Dans l’article sur la rasterisation GPU, j’ai implémenté un shadow map via headless-gl qui donne un speedup de 91x sur les bâtiments. Le ray-tracing CPU à 2000 µs par évaluation est tombé à 22 µs. Victoire.
Sauf que le bottleneck s’est déplacé.
3.75 millions d’opérations en JavaScript
Le shadow map résout un problème : “ce point est-il dans l’ombre d’un bâtiment ?” Un rendu GPU, puis un lookup O(1) dans le depth buffer pour chaque point.
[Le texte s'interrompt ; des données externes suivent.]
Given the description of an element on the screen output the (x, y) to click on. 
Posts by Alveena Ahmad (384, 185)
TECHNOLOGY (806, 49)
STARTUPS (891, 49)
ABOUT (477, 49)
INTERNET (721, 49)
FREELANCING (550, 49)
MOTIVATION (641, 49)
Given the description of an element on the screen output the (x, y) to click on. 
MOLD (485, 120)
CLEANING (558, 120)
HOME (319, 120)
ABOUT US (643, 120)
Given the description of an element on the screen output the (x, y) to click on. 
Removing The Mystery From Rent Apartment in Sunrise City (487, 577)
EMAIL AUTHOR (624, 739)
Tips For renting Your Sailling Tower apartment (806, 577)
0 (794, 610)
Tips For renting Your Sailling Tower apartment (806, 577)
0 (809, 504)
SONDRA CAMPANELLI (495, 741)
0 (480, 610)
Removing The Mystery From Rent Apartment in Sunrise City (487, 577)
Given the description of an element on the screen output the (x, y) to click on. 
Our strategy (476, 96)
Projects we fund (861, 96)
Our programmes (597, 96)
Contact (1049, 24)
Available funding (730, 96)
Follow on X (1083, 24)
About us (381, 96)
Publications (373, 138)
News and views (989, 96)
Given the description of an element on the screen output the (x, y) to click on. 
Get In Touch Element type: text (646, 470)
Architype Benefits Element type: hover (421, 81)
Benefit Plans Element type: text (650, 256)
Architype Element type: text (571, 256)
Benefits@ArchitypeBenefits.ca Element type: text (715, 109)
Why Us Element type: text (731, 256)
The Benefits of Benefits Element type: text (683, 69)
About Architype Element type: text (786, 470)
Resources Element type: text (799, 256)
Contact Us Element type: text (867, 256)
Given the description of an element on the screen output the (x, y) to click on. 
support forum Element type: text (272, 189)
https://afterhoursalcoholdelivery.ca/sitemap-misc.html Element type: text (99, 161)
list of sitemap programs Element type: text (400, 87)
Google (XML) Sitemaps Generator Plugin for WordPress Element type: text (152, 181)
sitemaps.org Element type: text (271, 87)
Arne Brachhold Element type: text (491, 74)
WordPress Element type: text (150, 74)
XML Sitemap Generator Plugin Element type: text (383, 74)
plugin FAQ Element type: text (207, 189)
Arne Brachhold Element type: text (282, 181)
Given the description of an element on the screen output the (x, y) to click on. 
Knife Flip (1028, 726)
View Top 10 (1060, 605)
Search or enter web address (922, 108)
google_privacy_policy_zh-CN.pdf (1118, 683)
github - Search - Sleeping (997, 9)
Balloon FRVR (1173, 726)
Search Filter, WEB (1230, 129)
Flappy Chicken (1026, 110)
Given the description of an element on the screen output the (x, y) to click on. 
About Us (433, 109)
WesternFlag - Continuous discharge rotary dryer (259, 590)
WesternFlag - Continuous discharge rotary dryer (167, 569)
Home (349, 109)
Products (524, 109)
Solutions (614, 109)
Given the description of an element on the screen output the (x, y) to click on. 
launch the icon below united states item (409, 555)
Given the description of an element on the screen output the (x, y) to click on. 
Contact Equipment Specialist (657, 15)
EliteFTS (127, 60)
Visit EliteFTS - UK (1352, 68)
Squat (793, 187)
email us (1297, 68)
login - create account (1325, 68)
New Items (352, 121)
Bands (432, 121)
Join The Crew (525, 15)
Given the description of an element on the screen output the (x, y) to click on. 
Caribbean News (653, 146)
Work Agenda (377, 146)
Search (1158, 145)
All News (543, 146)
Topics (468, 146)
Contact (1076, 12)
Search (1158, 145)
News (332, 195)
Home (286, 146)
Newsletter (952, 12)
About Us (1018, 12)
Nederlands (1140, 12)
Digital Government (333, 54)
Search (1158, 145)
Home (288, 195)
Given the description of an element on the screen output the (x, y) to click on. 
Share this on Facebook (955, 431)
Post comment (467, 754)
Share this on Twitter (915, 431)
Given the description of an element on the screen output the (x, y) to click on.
Rapide.
Mais pour chaque point de ma grille, il reste trois autres questions auxquelles le shadow map ne répond pas :
- Le terrain bloque-t-il le soleil ? Lookup dans un masque d’horizon pré-calculé (360 angles par masque, interpolation par azimuth solaire).
- Un arbre bloque-t-il le soleil ? Ray-march sur les rasters SwissSurface3D : 60 pas de 2 mètres le long du rayon solaire, avec test de clearance à 4 mètres.
- Le point est-il “ensoleillé” ? Combinaison des trois résultats :
sunny = PAS(terrain) ET PAS(bâtiment) ET PAS(végétation).
Pour une tuile de 250 mètres au pas de 1 mètre, ça fait 62’500 points. Sur une journée (06h-21h) échantillonnée toutes les 15 minutes, ça fait 60 frames. Soit 3.75 millions d’itérations — en JavaScript, séquentiellement, point par point.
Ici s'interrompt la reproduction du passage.